[Source data]
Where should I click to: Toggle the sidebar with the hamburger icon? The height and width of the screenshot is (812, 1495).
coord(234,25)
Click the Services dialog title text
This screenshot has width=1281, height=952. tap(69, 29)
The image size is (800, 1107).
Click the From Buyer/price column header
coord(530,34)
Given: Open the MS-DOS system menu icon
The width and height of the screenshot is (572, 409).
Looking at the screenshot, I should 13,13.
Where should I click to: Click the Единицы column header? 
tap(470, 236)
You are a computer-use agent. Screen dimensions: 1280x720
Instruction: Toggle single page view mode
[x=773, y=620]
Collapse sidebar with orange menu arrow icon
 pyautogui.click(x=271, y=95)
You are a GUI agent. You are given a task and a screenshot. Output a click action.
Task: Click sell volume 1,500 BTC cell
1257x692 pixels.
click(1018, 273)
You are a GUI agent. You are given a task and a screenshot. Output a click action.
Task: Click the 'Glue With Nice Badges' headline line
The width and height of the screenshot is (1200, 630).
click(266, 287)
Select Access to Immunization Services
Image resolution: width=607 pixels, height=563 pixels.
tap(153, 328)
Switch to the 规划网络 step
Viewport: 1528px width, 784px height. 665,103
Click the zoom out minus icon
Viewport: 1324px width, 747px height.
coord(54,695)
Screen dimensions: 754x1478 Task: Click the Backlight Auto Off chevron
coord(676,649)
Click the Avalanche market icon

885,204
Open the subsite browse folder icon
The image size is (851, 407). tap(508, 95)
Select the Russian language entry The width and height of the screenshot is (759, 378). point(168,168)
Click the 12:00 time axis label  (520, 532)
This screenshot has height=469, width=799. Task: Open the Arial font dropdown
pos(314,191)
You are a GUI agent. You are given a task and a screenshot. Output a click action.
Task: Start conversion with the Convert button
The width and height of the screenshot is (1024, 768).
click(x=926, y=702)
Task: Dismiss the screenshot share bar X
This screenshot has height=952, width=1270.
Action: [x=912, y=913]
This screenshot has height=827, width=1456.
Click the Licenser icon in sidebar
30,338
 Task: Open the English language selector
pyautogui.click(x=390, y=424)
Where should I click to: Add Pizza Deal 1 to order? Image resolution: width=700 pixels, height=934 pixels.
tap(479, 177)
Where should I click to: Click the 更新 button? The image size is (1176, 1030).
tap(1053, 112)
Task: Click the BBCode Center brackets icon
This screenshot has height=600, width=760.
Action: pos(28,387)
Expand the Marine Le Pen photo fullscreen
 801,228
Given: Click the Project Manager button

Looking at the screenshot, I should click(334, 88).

[Your goal] Convert everything from the line containing "Task: Open the English language selector" down to the line containing "tap(1053, 112)" into a numbered list, leaving out any blank lines.

[Written response]
1.  Task: Open the English language selector
2. pyautogui.click(x=390, y=424)
3. Where should I click to: Add Pizza Deal 1 to order? Image resolution: width=700 pixels, height=934 pixels.
4. tap(479, 177)
5. Where should I click to: Click the 更新 button? The image size is (1176, 1030).
6. tap(1053, 112)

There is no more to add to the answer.